But first – a detour regarding relics of old. Cactus Ed’s desk. This treasure was rescued from forgotten storage by his widow, Clarke Abbey, and delivered here to be revered. Sitting upon it is a facsimile of his first draft of Desert Solitaire, looseleaf, wreathed in editorial remarks and saturated with cut content far sassier than what made it to print. In a 50th celebration of the book a kickstarter was held to raise funds for its reproduction. Fifty copies were produced. I am very thankful that the entirety of Polemic’s first draft (working titles: Parks or Parkinglots? Industrial Tourism and the Parks Out of Doors: Are Tourists People? Are Park Rangers human?) can be read here for far less than the $750 listing price i saw online.
Does his desk also want for an unmarked grave beneath endless, cloudless skies beside its owner? Does it resent the oily fingers which touch it, fingers probably controlled by the very industrial tourists who its owner resented and lamented, peeved and pitied? I plied it for answers. Much like the no-name resting site of its former master it replied “no comment.”

A week passes. I sit at a paved area of designated automobile tourism, waiting for the sunrise to paint colors upon my Moab Rim, upon my La Sal Mountain Range, and the glory of the petrified dunes, my newest companion, while reading my mass printed pernicious polemic prose. Eddard’s manifesto washes over me like a torrent of acid rain in this drought season. A blessing, but it stings and scorches me terribly oh so terribly. This legend, this anti-hero of environmentalism, this painter of pictures with his tremendous text looks directly at me as he composes in 1967, “in the first place you can’t see anything from a car.” A man nearby shares these blue moments of nautical dawn on telephone calls within his four door sedan before driving off just as the sun rises. He at least gives me the courtesy of a “good morning,” as do the other sunrise enjoyers on their collapsable P65 warning adorned plastic chairs, unlike the daytime tourists i mingled with last week who rarely even spared me a passing nod.

◆ **Excerpted data**:
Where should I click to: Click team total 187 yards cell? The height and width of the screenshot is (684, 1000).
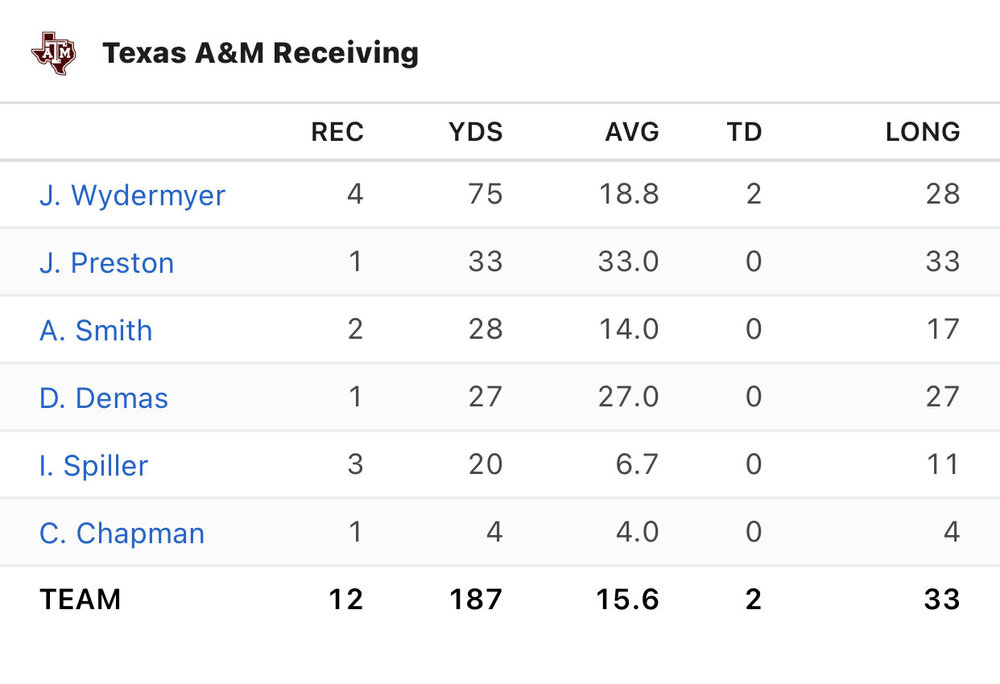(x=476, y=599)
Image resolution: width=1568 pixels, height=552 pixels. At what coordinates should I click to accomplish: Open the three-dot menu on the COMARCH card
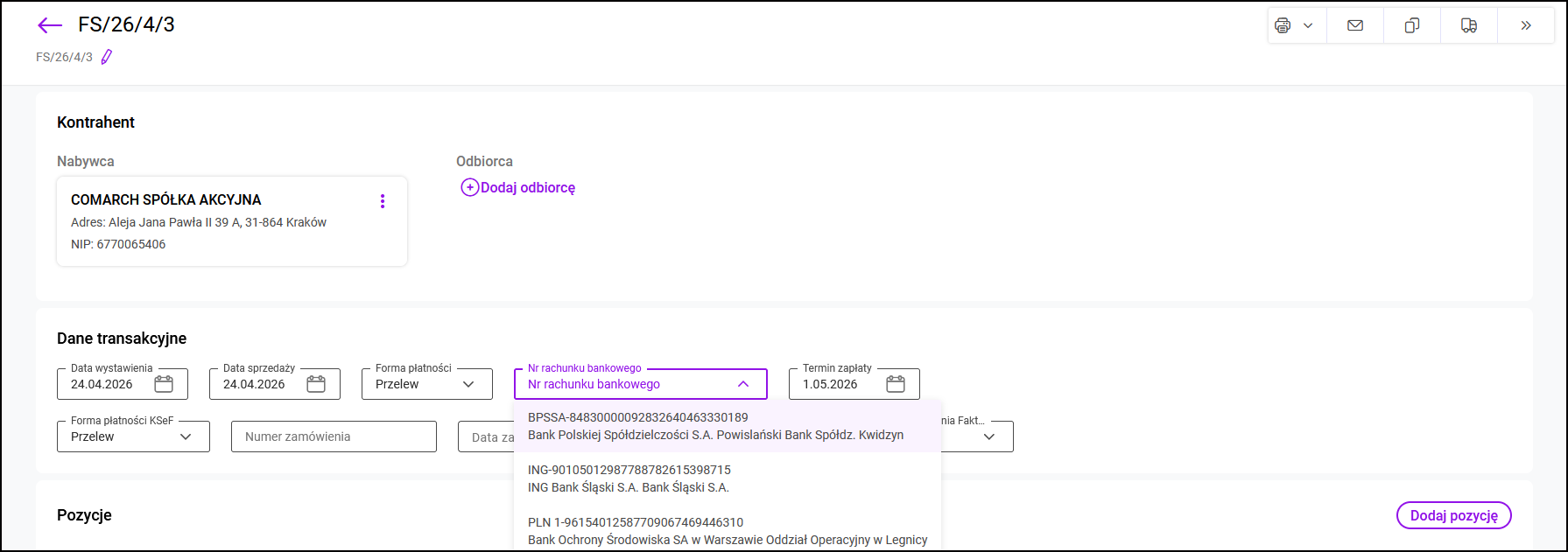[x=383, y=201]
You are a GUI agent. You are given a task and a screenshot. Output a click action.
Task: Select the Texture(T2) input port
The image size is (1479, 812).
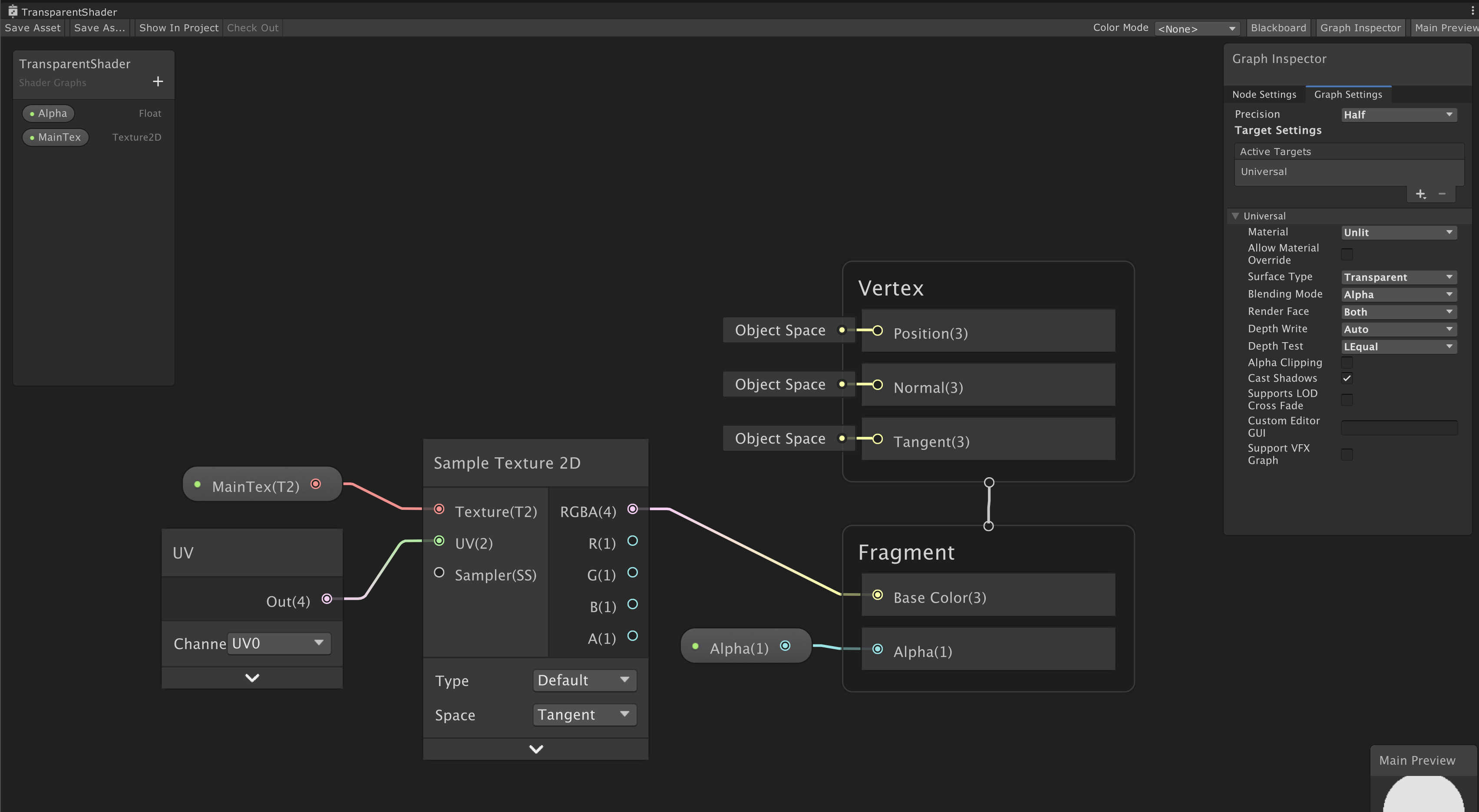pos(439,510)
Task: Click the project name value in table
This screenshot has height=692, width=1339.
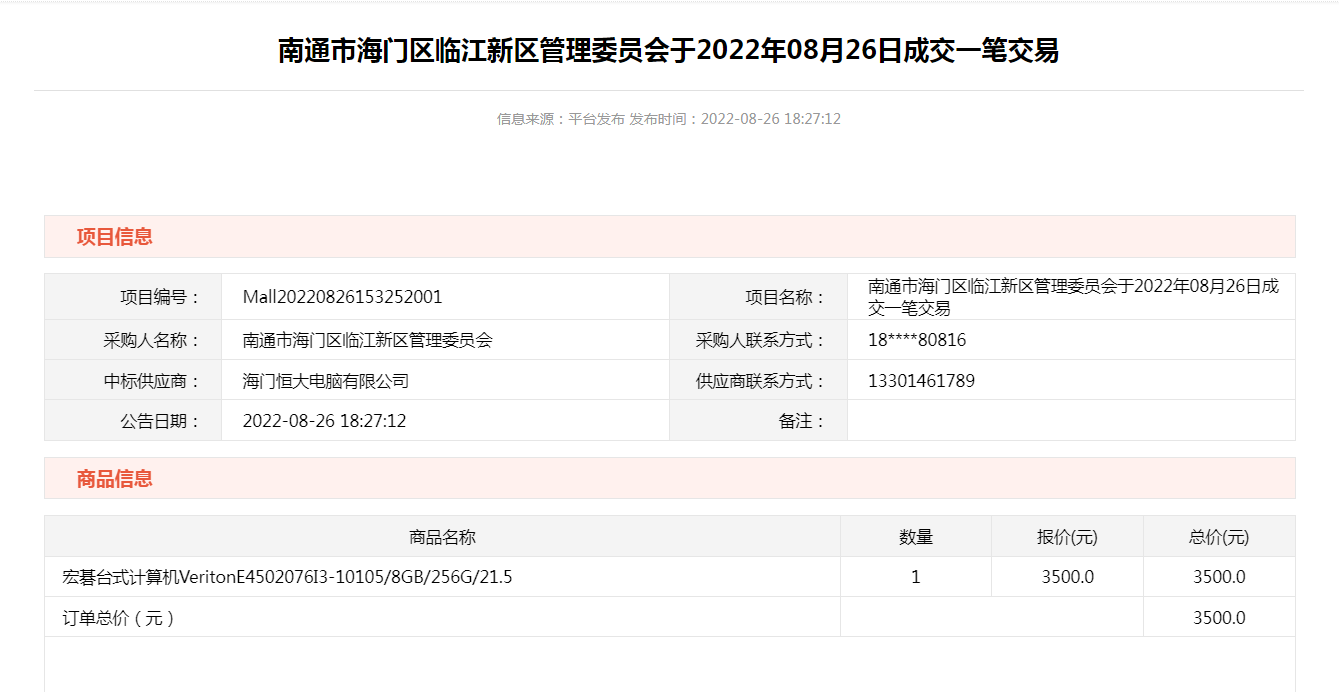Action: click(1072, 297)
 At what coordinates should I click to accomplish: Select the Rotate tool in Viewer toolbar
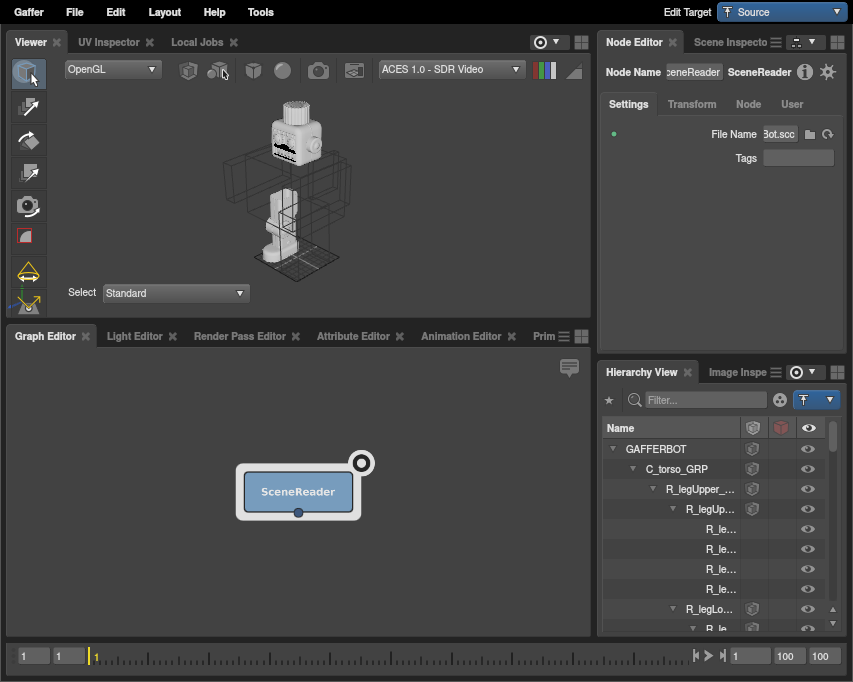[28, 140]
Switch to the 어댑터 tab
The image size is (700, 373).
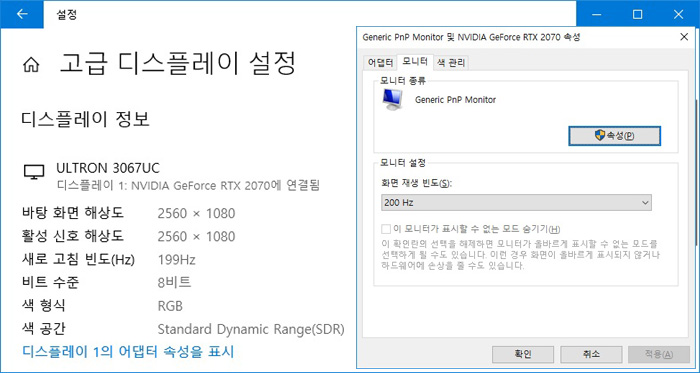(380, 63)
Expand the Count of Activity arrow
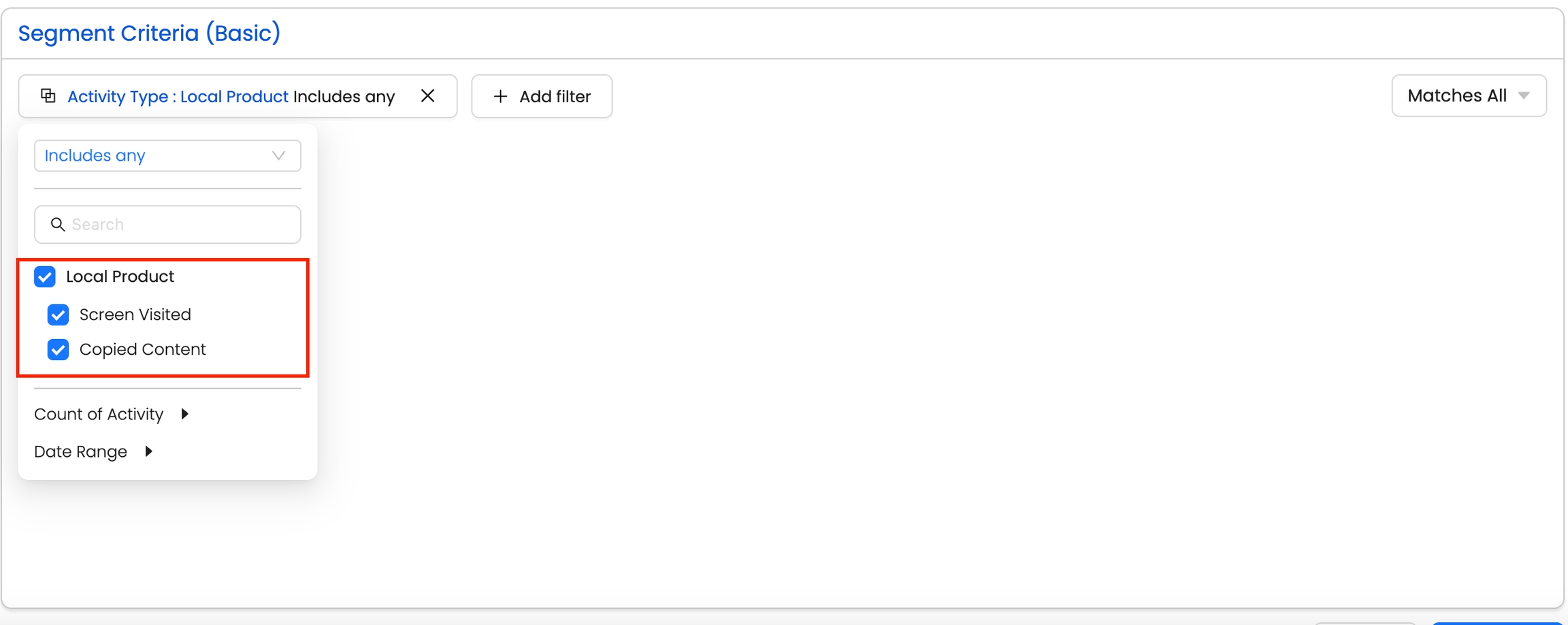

◆ **Task list**:
A) Answer these from the essay about Cactus Ed's desk:
(i) Who rescued the desk from forgotten storage?
(ii) How many copies of the first-draft facsimile were produced?
(iii) In what year does the essay say the quoted line "in the first place you can't see anything from a car" was composed?
B) Carry on the essay about Cactus Ed's desk, picking up after its final sentence.

◆ **Responses by task**:
A)
(i) His widow, Clarke Abbey.
(ii) Fifty.
(iii) 1967.

B)
The ancient road that led Eddy to his fated summertime government housing lies forgotten beside the paved demon, the asphalt amusement park ride i have now roamed twice, that i now sit adjacent to. My mind and soul bubble and sizzle and i find myself transmuting: half of me a man in this plastic robot future, composing these his sorry thoughts on aged tech in an aged case held together by aged tape – half sitting at a heavy desk, plinking at a typewriter while referencing swirling script in a weathered notebook, eyes aflame, positing if tourists are really people and if park rangers are really human. My sorrowful future consciousness reaches back, pleading, are you aware of the darkness to come? The advancement of decadent tourism? A monolithic recreational vehicle howls by behind me. What sabotage would you commit, seeing your words and legacy so praised in an institution you would so resent?

The sun has fully risen, he cooks the bite of night from my soul, my spirits, and my bony fingies with his majesty. My coffee has also worked its wonders, and lest i soil my last remaining pair of undamaged cotton legwear i depart my glorious viewpoint to drive to the nearest facilities down at the visitor’s center (i fully neglected the view to the north all morning, the orange dance upon the Courthouse Towers. no worries, i will have other sunrises – besides, i already beheld their wonder for two summers in the 50s.) My commute down the switchbacks of Arches National Park Road grant a view of its entryway. The queue is in its early morning infancy with timed entry permitted vehicles approaching the cashless national park gates. Why ever would the parks of my nation accept the currency of my nation? But i am being foolish, plastic is the currency of my nation these days.

Outside the visitor’s center a park ranger hoists the American flag as i gather two handfuls of sun scorched litter. I finish my morning duties and flush my toilet, as well as the toilet of a foreign tourist as he washes his hands. He doesn’t look at me.

I ask a ranger at the front desk about what questions he gets the most often. He replies with a meaningless “depends” and doesn’t elaborate any further. I gather more litter from the parking lot as i depart.

The day has arrived, sporting a nice 69 degrees as i drive by the longer queue of automobiles with their windows up. I merge onto 191 south as the Florida tourists who were tailgating me impatiently try to overtake me on my right side.


OPEN EVERY DANG DAY
FREE COFFEE FOR LOCALS

I struggle to eat a cinnamon roll the size of my face, thankful for the free coffee aiding me in my labor. Through the speakers Robert Zimmerman moans about road walks and blowing winds while Edmund’s words continue to blister my wet skin, painting an idealized future of National Parks free of motors but indebted to humans and nature. I sip on black coffee, pretty smoky and dark for a diner cuppa, as Edgar looks up to see the sky and sleeps in the sand like a holy dove. I pause every few paragraphs to take another bite and close my eyes and sit in the quiet National Monument from a bygone age, arches washing to the sea. I reach the end of my twenty-five page fantasy (but not my pastry, i tap out with about eight bites remaining) and Freewheelin’ Anarchy Abbey removes survey stakes placed by the Bureau of Public Roads.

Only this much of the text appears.